▶ [Estratto della fonte]:
★ ★ ★ ★ ★

Questi centri, previsti dal DL 20/2023 (il cosiddetto Decreto Cutro), saranno delle strutture di detenzione amministrativa – in sostanza delle carceri, in cui i richiedenti asilo dovrebbero attendere al massimo un mese prima di avere una risposta dalla Commissione territoriale o, in caso di risposta negativa, da parte di un giudice. Se anche in questo caso la risposta sarà negativa, è previsto il loro rimpatrio, o perlomeno la loro espulsione. Inoltre la normativa europea prevede la possibilità di dichiarare inammissibile qualsiasi richiesta di asilo proveniente da un “Paese Sicuro” (direttiva 2013/32/UE Art 33/c)

QUALI SONO I PAESI SICURI?

Per inquadrare meglio la situazione, bisogna fare alcuni passi indietro.
La nozione di Paese sicuro è stata introdotta nella normativa europea dalla direttiva 2005/85/CE. Poi è stata deliberata la direttiva 2013/32/UE che permette di processare in maniera più veloce le richieste di asilo di chi arriva dai “Paesi sicuri”, inseriti in una lista che può essere compilata in autonomia da ciascuno Stato membro.

★ ★ ★ ★ ★

▶ [Problemi da risolvere]:
1/ Ricopia dal brano sui Paesi sicuri il passo che va da "La nozione di" a "ciascuno Stato membro.".
2/ Secondo il brano sui Paesi sicuri, quale direttiva ha introdotto la nozione di Paese sicuro nella normativa europea?

▶ [Dati memorizzati]:
★ ★ ★ ★ ★

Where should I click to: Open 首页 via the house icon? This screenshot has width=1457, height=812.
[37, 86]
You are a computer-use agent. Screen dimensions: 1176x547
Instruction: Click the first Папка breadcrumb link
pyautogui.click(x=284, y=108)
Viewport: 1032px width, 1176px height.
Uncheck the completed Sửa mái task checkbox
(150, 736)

★ ★ ★ ★ ★

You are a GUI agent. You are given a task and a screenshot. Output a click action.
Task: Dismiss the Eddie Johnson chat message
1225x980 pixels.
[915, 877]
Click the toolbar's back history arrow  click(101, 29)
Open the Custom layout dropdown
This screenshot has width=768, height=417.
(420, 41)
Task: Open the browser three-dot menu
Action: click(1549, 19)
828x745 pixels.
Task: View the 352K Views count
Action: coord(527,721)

★ ★ ★ ★ ★

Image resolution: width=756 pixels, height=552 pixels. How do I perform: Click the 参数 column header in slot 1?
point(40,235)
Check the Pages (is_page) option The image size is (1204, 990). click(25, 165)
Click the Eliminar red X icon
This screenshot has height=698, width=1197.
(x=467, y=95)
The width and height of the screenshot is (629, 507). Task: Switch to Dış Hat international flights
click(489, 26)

★ ★ ★ ★ ★

▶ [Soluzioni dell'esercizio]:
1/
La nozione di Paese sicuro è stata introdotta nella normativa europea dalla direttiva 2005/85/CE. Poi è stata deliberata la direttiva 2013/32/UE che permette di processare in maniera più veloce le richieste di asilo di chi arriva dai “Paesi sicuri”, inseriti in una lista che può essere compilata in autonomia da ciascuno Stato membro.

2/ La direttiva 2005/85/CE.